Verbal Abuse in Friendships | HealthyPlace

Verbal Abuse in Friendships | HealthyPlace

Verbal abuse in friendships happens more than we think. After all, friends are not the first people that come to mind when you think of verbal abuse. Although, for some, the connections they consider friends can be verbally abusive and are not signs of a healthy relationship. If you are facing any signs of verbal abuse from a close friend, you are not alone.

Close relationship dynamics can distort our opinion of how the other person behaves. I have had some friends in the past that would continuously make side remarks that left me feeling shameful or upset. I would reason that they are not always like this, and their friendship means a lot to me. But in the end, I had to make a difficult choice. 

Signals That May Indicate Verbal Abuse in Friendships

Some things to consider if your friendship is verbally abusive: 

  • You have to justify being friends with them. For example, you tell yourself that there are more good days than bad days with them.
  • You are left feeling emotionally drained, upset, or angry after spending time with them.
  • You are making excuses not to see them as often as you previously did, just to avoid being around them.
  • Common acquaintances have mentioned other people’s negative treatment of you.
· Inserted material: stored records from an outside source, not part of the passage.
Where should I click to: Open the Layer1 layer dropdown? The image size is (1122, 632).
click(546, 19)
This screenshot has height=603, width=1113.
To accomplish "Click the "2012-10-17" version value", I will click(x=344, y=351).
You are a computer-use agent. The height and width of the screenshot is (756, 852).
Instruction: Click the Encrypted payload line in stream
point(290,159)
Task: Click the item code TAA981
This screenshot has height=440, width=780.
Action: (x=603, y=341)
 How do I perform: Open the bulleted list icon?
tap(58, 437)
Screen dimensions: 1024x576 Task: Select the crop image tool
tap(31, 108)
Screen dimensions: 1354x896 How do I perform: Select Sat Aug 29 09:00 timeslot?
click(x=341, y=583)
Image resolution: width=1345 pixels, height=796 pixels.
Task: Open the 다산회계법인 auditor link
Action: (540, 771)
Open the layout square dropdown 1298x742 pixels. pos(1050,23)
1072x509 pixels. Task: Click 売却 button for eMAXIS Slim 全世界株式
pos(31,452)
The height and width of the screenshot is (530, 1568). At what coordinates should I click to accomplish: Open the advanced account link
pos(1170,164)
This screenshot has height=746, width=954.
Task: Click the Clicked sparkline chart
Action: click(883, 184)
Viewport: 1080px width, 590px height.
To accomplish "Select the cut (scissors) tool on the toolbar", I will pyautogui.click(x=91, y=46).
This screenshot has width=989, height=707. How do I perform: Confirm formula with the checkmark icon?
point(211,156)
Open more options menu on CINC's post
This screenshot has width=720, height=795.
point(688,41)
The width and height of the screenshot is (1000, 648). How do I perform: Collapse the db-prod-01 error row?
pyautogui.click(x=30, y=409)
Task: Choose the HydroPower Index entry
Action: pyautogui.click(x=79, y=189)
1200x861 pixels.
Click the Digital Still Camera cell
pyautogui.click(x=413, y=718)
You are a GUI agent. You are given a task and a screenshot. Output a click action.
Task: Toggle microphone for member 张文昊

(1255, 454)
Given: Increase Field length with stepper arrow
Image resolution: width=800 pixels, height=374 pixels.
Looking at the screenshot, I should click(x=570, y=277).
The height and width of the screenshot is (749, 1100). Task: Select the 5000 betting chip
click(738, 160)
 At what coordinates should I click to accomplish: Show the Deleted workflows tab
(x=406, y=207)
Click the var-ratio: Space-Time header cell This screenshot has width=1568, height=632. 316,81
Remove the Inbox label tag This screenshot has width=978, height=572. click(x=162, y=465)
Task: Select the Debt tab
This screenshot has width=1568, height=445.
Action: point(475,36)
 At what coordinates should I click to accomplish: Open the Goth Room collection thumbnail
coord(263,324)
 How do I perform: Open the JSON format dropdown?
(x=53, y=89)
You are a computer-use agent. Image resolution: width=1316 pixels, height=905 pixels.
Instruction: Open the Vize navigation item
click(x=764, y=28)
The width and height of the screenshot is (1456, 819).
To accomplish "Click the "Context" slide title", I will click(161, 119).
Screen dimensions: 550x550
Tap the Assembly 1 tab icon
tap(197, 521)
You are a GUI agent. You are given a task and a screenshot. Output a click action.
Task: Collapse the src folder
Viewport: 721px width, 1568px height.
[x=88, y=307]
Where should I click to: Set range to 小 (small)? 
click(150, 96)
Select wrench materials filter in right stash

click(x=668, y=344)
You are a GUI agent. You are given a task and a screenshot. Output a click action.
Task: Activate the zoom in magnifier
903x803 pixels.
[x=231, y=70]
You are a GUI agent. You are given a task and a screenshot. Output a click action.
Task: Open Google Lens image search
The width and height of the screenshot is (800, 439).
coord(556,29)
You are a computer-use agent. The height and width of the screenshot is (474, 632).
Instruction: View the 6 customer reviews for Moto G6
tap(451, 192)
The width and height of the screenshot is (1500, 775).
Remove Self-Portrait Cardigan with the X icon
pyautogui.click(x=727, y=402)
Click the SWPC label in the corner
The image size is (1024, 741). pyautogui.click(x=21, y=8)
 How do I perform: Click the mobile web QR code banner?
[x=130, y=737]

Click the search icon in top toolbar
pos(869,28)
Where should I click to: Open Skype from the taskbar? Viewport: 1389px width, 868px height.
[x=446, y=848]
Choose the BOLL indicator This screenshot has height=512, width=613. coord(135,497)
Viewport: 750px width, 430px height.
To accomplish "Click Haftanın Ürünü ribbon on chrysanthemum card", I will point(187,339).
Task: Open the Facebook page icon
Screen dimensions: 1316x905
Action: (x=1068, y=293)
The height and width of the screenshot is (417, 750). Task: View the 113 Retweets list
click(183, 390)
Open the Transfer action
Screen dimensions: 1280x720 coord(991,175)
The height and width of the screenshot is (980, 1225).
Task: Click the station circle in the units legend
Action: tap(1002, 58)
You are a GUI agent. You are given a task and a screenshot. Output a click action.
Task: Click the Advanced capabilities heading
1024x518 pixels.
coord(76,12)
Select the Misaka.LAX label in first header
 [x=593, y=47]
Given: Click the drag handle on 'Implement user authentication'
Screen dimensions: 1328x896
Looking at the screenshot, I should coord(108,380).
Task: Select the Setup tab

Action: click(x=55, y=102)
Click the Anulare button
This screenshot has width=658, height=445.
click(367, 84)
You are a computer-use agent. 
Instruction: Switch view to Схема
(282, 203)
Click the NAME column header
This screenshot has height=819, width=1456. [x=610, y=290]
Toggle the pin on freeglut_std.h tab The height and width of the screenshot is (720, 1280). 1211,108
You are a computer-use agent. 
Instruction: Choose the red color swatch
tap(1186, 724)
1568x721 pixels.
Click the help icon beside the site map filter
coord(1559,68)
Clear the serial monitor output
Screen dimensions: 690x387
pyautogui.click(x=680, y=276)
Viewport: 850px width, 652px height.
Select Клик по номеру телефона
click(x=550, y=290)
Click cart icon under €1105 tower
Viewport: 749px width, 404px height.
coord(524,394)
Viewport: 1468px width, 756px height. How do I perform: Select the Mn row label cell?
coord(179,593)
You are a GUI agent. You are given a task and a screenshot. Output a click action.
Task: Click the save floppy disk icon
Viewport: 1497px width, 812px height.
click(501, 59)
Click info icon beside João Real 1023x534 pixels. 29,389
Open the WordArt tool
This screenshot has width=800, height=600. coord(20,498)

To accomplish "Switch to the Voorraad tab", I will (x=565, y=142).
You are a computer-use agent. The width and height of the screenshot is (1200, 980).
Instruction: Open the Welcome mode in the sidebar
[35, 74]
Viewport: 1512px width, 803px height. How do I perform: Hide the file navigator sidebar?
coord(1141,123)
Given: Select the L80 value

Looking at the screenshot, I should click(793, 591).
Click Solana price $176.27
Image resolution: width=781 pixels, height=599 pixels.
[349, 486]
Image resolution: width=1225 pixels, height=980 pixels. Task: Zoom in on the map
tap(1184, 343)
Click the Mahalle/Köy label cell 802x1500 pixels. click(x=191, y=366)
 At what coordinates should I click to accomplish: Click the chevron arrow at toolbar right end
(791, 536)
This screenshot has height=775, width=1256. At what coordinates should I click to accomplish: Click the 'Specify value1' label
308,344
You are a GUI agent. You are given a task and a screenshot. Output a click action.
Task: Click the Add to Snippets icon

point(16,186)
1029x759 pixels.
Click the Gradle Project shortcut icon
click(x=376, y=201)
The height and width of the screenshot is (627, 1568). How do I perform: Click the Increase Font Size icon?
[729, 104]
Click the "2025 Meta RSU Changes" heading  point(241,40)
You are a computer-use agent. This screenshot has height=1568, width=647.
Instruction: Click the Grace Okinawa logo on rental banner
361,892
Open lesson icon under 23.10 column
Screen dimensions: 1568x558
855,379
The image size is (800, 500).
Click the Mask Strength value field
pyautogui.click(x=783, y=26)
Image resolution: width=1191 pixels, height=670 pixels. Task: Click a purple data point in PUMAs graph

Passive-Aggressive Tactics are Not the Answer to Stopping Verbal Abuse in a Friendship

Confronting a friend who is verbally abusive to you can be hard. Often victims of verbal abuse, like myself, prefer to avoid confrontation. They will find a way to appease the other person’s feelings while disregarding their own. Unfortunately, if you do not deal with the situation, not only will it continue, but it could progress and get worse. 

Engaging in a friendship that involves verbal abuse is a toxic environment and is not healthy for either person. Allowing the behavior to continue gives the abuser permission to treat you, and others, with disrespect. As a victim of continuous verbal abuse, I have experienced a decrease in self-esteem and self-confidence as I faced regular criticism that I did nothing to stop. 

Find Your Voice to Stop Verbal Abuse in Friendships

If you face verbal abuse in your friendship, find your voice and put a stop to it. Some friends may be unaware of their hurtful words. After you explain to them how it causes you anguish, they will alter their behavior.

There will be other individuals who will disregard your feelings, avoid the situation, or refuse that their actions are harmful. These acquaintances are the ones that you need to distance yourself from and re-evaluate how the friendship is benefiting you emotionally. No one is perfect, but that does not mean being disrespectful and verbally abusive is okay, friend or not.